Written by on October 16, 2024

Art of Beer Cans – The Weird Side of the Internet – by Liam Sweeny.

I’m sure you’ve hears of the banana taped to the wall in a museum that was called “high art” and sold for hundreds of thousands of dollars. I could tell you more about it, but I have as much energy to look it up as the artist had in coming up with such a brilliant idea. But yeah, banana, tape, you get it. Can I see the art in this? Yes. It could be a satirical statement on how they’ll let anything through the gate if you call it art, or it could be a statement on how art is the intent alone, not the execution. But the ultimate statement is that a hungry student pulled the banana off the wall and ate it.

That’s where this story comes into play. “All The Good Times We Spent Together” by French artist Alexandre Lavet is a work of art, and it actually is a work of art. It’s two beer cans, meticulously painted in acrylics, put together. It was held in the LAM museum in Lisse, western Netherlands. This museum is known for having exhibits in unexpected places, and this particular two-beer exhibit was put on a lift (elevator for we Yanks.) And two empty looking beers on a lift attracted one admirer, a custodian who promptly threw them out.

The custodian was unfired. He was new. And the exhibit was placed somewhere less “throwoutable.”

I’m not much on modern out, unless you count my office, which I have entitled “Busy Mind.” My artwork in in motion, becoming more messy each day. Someday, I’ll charge people to tunnel in, and allow them to take souvenir coffee-cups.

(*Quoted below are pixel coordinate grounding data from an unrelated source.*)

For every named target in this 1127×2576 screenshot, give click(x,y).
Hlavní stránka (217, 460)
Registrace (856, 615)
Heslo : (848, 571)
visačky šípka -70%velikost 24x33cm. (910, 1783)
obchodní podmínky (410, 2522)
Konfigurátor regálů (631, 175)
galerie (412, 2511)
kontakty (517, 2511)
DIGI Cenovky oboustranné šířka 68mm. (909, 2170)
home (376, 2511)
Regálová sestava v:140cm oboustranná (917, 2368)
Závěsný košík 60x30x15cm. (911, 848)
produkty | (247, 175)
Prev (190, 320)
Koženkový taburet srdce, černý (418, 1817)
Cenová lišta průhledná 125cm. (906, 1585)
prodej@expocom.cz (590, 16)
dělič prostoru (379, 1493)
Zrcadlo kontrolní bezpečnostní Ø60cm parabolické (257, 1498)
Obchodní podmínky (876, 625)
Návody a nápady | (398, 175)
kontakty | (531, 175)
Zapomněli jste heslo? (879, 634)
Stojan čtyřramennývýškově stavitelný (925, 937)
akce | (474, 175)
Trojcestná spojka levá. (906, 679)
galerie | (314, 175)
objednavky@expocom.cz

Can anything be art? Is everything art? If everything is art, then art doesn’t really have a meaning, right? It’s like treating yourself to Starbucks after combing your hair and calling it ‘self-care.’ I get, and am in favor, or democratizing creativity, but at some point, the only people who are going to recognize a dog-turd as art are going to also recognize the Emperor’s wardrobe. Or lions in the clouds. And dare they not declare a thing ‘not art,’ not even the furry police car crayon sketch of a five year-old.